Grumman <bobgrum...@nut-n-but.net> wrote:
> >    Do you mean the history of *scientific* conceptions of space?  
> > Or do you mean surveys that include the cosmological myths of
> > various religions and cultures?  In the latter case, I can't
> > help much.  In the former case, here are a few suggestions.  
> > Of course, one must draw a distinction between physical space
> > and mathematical space, a distinction that has not always been
> > clear historically.

> I probably am not sure exactly what I want but it seems to me that
> it was long taken for granted that space was what things were in--
> and my concern is with physical space.  Then the ether was
> introduced--as a kind of near-space?  

   The ether proved to be a sort of red herring.  Prior to Maxwell's
electrodynamics, physics was acknowledged to obey Galilean relativity:
the laws of physics are the same for any two observers moving with
constant velocity relative to one another; in particular, there is no
way to establish experimentally which observer was "really" at rest.
There were two principles: (1) Newton's second law holds for an
inertial observer, and (2) any observer moving with constant velocity
relative to an inertial observer is himself inertial.  After Maxwell
fixed Ampere's Law, however, one of the logical consequences of the
equations of electrodynamics was an equation describing propagating
waves of a velocity c that could be easily computed in terms of the
values of two constants easily measured in the laboratory, the
"permittivity of the vacuum" and the "magnetic permeability of the
vacuum."  The velocity c that emerged from this computation was the
observed velocity of light, and the conclusion was inescapable that
light was the wave phenomenon predicted by Maxwell's equations.  Thus
Maxwell's equations singled out a *particular* velocity, so Galilean
relativity is destroyed and there is now a privileged "rest frame": the
absolute rest frame is the one in which light has the velocity c.  To
determine whether he is moving, an observer need only measure the
velocity of light -- if it is c, he is at rest; if not, he is in
motion.  The ether was suggested as a kind of medium for the
propagation of electromagnetic waves predicted by Maxwell's equations,
and the frame of reference of the ether was the obsolute rest frame.
The ether was not logically necessary as a medium for wave propagation
(after all, physicists had long accepted gravitational ineraction over
long distances with no intervening substance to mediate the interaction
-- but the fact that there seemed to be an absolute rest frame made the
model of the ether as a sort of gelatin, fixed at rest in space time
and transmitting electromagnetic disturbances rather as a solid
transmits shock waves, was a very appealing idea.  However, the
Michelson-Morley experiment and its many variants dispensed
conclusively with the notion that light's velocity depends upon the
motion of the observer, and with it the ether.

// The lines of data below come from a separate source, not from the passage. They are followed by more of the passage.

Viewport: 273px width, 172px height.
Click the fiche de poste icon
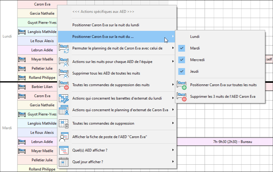pyautogui.click(x=64, y=137)
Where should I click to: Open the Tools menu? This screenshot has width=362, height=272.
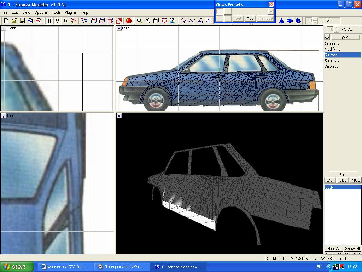tap(56, 12)
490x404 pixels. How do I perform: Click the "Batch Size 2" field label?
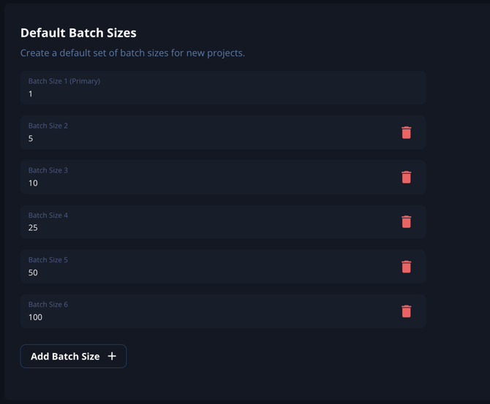(x=48, y=126)
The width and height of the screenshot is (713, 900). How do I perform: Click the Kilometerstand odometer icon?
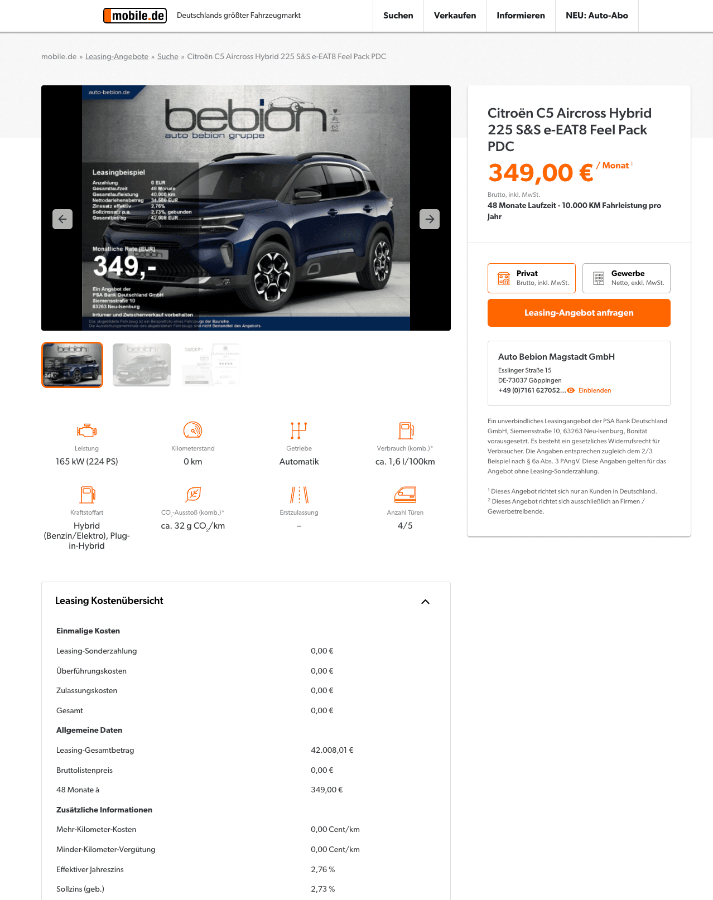[193, 430]
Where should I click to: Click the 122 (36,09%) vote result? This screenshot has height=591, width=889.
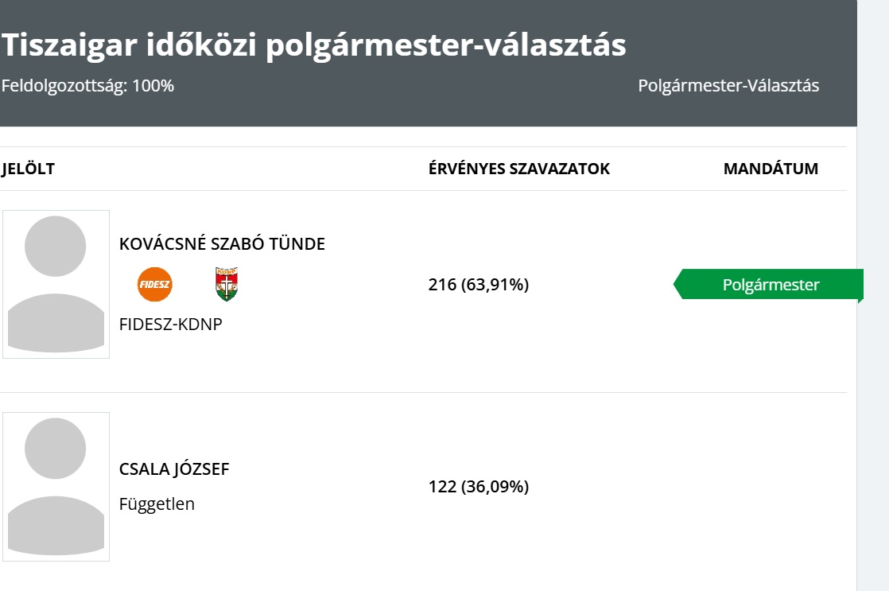pos(479,487)
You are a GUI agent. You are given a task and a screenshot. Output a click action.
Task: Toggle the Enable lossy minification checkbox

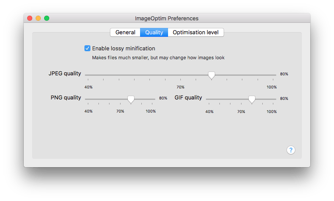coord(88,48)
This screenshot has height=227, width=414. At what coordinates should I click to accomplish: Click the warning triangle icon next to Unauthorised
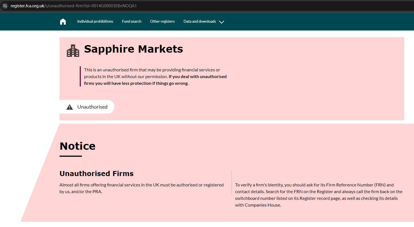coord(70,107)
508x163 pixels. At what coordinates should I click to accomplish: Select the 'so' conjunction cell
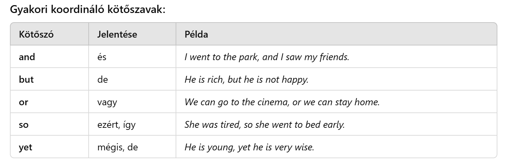coord(24,125)
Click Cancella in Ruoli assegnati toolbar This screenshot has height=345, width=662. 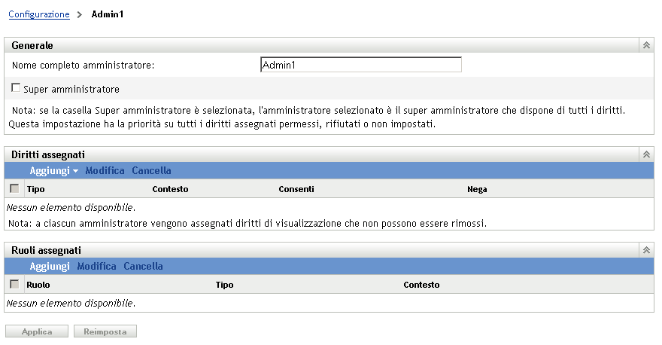[143, 267]
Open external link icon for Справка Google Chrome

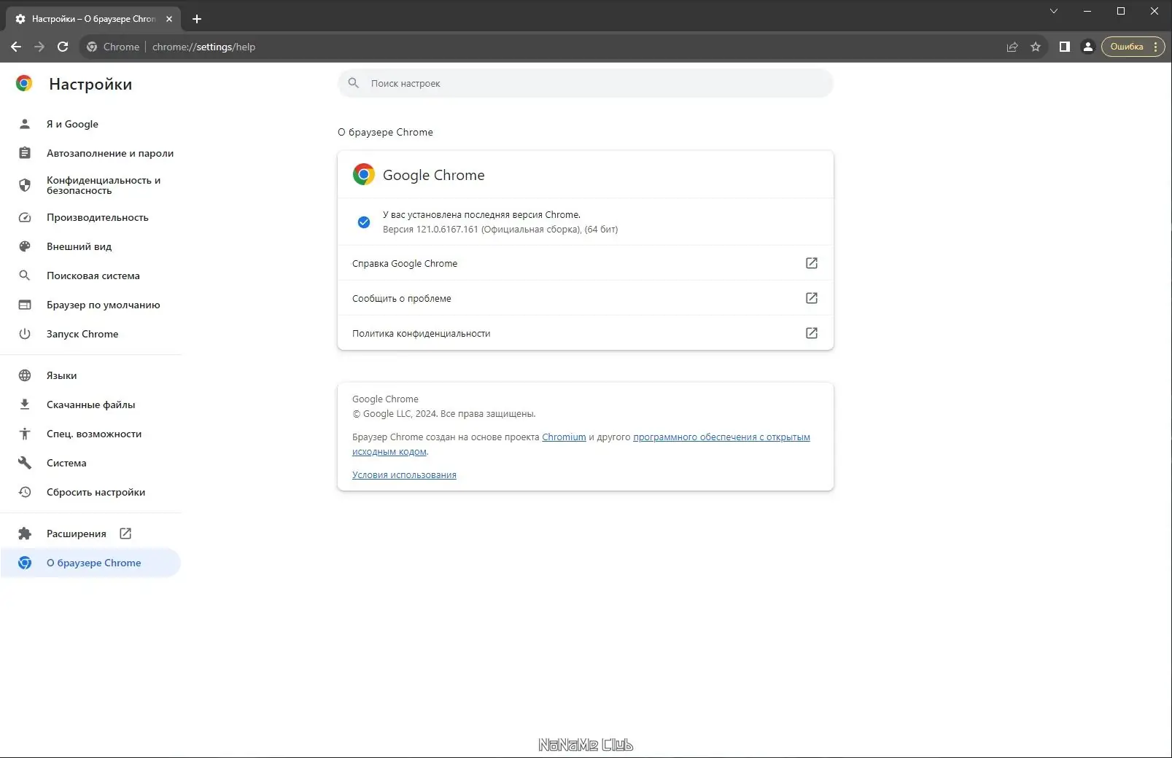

> But it was inside space, I
> think.  Then there came mathematical space (which I believe I
> understand the logic of)

   Some of these abstract mathematical spaces describe very real
physical phenomena, although they do not model the "space" of normal
experience.  For example, the phase space of a mechanical system is an
abstract mathematical space whose geometry is very far from Euclidean,
yet it is very useful.

> --and theories of physical space which
> seem to me to theorize that physical space made me non-Euclidean
> in some way.  In any case, it is now believed that physical space
> has curvature, yes?  

   Mass-energy imparts curvature to spacetime locally, near a massive
object, by the Einstein field equation.  

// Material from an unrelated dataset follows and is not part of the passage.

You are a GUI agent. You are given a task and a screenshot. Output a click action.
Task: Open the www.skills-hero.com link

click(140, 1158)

> That makes it a different kind of space than
> the Greeks believed in, I would think.

   Yes.

> I would want all attempts to define physical space included.

> snip of worthwhile recommendations with accompanying commentary

> These books sound interesting but wouldn't be what I'm looking for,
> I don't think, because I think I follow Non-Euclidean geometry (up
> to the point that it is used to describe reality).  I spent too much
> time trying to deduce Euclid's parallel postulate from the other
> Euclidean axioms, myself.  I can't say that I understand the proofs
> that it can't be done,

   The simplest proof is that one can construct geometric systems
(e.g., the Poincaré upper half-plane) which satisfy all of Euclid's
axioms *except* the parallel postulate.  Therefore the parallel
postulate cannot be a logical consequence of the other axioms.

   Don't hold your breath.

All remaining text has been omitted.